Without getting up the barman reaches for bottles and mixes her a rum and cola.

‘Eyshe?'

‘Yes please.' She's careful with the sibilants; the urge to slide into mimicry (it's a bug in Spy, actually) is hard to resist. She lets Spy handle the process of paying, selecting the right grubby note from her filched collection of promissories. Gold values she can handle in any of her frames of mind, but crops and machine-parts, land and labour-time are foreign to most of them.

The ice clinks as she takes her drink to an unoccupied table nearest to the end wall. She sits down with her back to that wall. She lays her purse, and her pistol, casually on the table. She sips her drink, lights a cigarette, and keeps an eye on the door as if waiting for her friends or boyfriend to turn up.

The two photofit faces currently hovering in her pattern-recognition and target-acquisition software might come through the door any minute now. If she's lucky, they don't know she's armed. She's almost certain they don't know about Spy, and Soldier, and all the other routines she's loaded up. They're expecting Secretary, and Sex, and Self, who between them can't raise more than a kick or bite or scratch. They can handle that, and as for the others here…once the heavies flash their cards the customers will watch her being dragged out of the place with all the empathy and solidarity and compassion and concern that they'd give to the recovery of a stolen vehicle.

But there are people in this district who don't see things that way, and if the repossession guys – the greps, as the slang goes – don't come in and find her, or if they do and she gets away, she'll be off into the back streets to seek human allies.

That's all as may be. Her owner might by now have discovered just what hardware and software she's packing, and he'll have someone and/or something more formidable on her tracks.

She keeps her eyes on the door and her fingers close to the pistol.

 

‘English spoken here?'

Wilde scuffed the surface of the canal-bank path – it had changed from trodden dust to a strip of fused sand which broadened and merged with the street ahead, the permanent way made from the same material as if the finger of a god had drawn the lines from space – and waited for the machine to reply.

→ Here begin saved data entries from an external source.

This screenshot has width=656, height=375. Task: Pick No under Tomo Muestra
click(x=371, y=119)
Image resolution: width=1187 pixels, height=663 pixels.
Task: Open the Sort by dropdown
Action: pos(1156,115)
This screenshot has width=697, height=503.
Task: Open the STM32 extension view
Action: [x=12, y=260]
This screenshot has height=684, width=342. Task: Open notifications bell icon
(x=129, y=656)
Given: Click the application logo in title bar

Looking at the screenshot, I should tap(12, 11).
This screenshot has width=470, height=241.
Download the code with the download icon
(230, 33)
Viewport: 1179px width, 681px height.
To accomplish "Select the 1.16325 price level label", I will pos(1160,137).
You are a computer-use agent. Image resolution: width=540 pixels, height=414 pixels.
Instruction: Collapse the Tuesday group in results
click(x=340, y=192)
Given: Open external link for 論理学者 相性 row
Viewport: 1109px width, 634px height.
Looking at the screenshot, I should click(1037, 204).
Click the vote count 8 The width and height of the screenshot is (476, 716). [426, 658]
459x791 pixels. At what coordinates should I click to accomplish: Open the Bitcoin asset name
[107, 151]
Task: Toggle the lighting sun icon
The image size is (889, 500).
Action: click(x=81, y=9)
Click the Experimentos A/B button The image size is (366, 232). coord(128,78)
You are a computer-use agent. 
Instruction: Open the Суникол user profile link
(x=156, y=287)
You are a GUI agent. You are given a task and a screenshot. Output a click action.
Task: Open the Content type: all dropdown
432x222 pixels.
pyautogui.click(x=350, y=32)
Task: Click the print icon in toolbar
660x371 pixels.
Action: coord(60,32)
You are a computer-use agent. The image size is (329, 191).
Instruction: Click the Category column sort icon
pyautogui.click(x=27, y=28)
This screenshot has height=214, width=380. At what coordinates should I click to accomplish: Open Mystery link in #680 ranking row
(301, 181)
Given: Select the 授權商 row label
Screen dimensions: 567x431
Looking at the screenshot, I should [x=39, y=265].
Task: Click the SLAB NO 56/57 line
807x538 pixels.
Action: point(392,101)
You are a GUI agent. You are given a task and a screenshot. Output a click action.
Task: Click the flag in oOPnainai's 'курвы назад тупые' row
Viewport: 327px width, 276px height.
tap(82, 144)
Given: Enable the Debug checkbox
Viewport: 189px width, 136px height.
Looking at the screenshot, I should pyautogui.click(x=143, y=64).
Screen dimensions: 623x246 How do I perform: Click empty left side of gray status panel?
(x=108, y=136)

The city had grown on the horizon as they got closer, eventually into a huge, vaguely organic-looking jumble of soaring spiky towers, their visible structure like the interiors of bones or the skeletons of sea creatures, their outlines picked out by lights. What had looked from a distance like some matted undergrowth was now resolved into a fringe of low buildings which – unlike all the other shantytowns Wilde had seen – appeared to extend in through the main body of the city on whose edge they now stood. To their right and left were fields. The bulky moving presences of machines in those fields were the only traffic they had so far encountered. Lights had passed over, but it was difficult to tell whether they were natural or artificial. Once, something huge and silent and leaving a green afterimage or trail had rushed above their heads, above the city and made a distant flash beyond.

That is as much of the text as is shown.